The state of the world

The state of the world

Read an article about the state of the world to practise and improve your reading skills.

Do the preparation task first. Then read the text and do the exercises.

Preparation

Reading text

If your view of the world comes from watching the news and reading newspapers, you could be forgiven for lying awake at night worrying about the future. Apparently, rising violence and population rates mean humans are both killing each other in ever larger numbers and being born at rates the world's resources can't sustain. To make matters worse, all the wealth is concentrated on a handful of people in the world's richest countries. People in low-income countries live in poverty while the West gets richer. Depressing, isn't it?

But do the statistics support our negative world view or is the world actually improving?

Let's take global population first. It's around 7 billion now, in line with figures predicted by the UN in 1958. By the year 2100, the same experts predict it will be around 11 billion. But did you know that 11 billion is probably as high as that number will get? The rate of increase will slow down in the second half of this century thanks to falling birth rates today.

Falling birth rates? Yes, that's right.

In the last two centuries, improvements in technology and health meant fewer children died young, fuelling rapid population growth. These large families produced even more children who survived into adulthood and had their own children. But with the wider availability of contraception in the 1960s, the global average number of babies per woman has declined from six babies per woman to as low as two.

◆ Actions to take
• A. Retype everything in the article on the state of the world from "But do the statistics" down to "birth rates today.".
• B. Answer these questions from the article on the state of the world:
(i) According to the news view described at the start, on whom is all the wealth concentrated?
(ii) What population do the experts predict for the year 2100?
(iii) In what decade did contraception become more widely available?

◆ Extracted information
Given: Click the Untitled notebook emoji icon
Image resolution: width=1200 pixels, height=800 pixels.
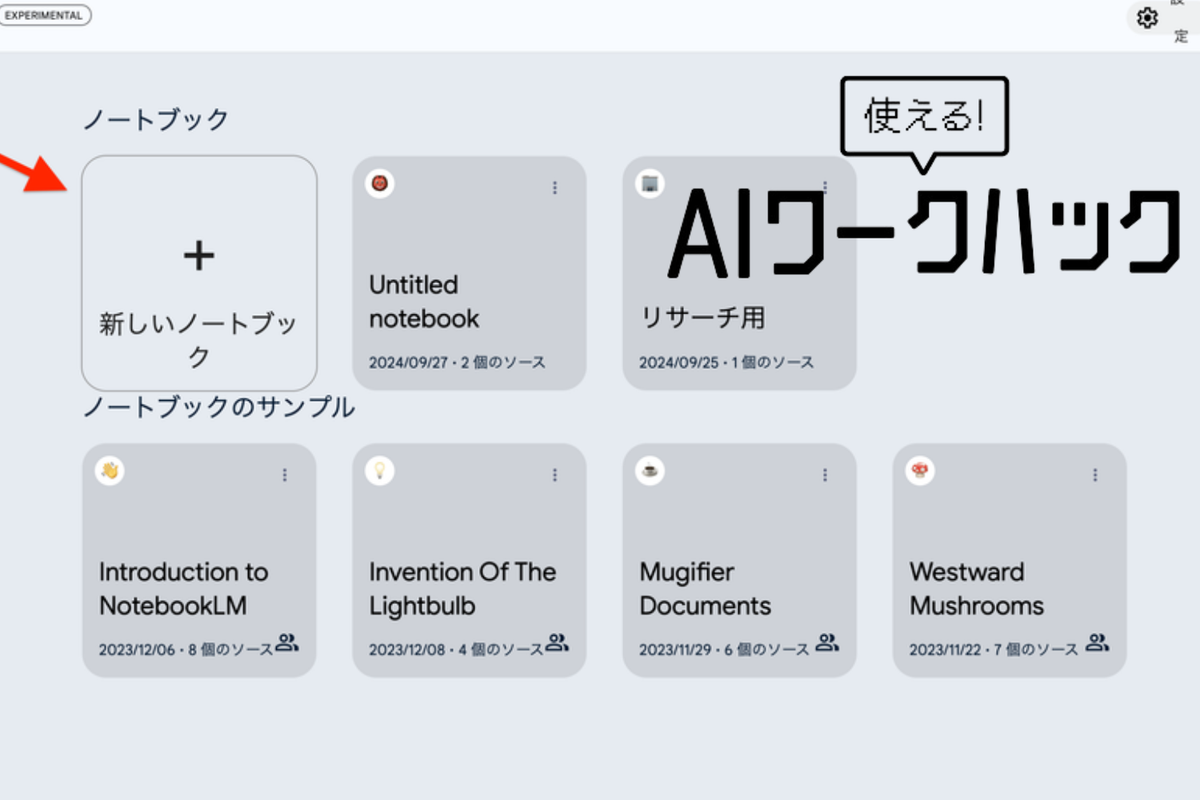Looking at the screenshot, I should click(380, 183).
---
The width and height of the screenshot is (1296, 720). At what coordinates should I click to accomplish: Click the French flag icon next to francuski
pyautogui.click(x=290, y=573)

◆ Results of the tasks
• A.
But do the statistics support our negative world view or is the world actually improving?

Let's take global population first. It's around 7 billion now, in line with figures predicted by the UN in 1958. By the year 2100, the same experts predict it will be around 11 billion. But did you know that 11 billion is probably as high as that number will get? The rate of increase will slow down in the second half of this century thanks to falling birth rates today.

• B.
(i) On a handful of people in the world's richest countries.
(ii) Around 11 billion.
(iii) The 1960s.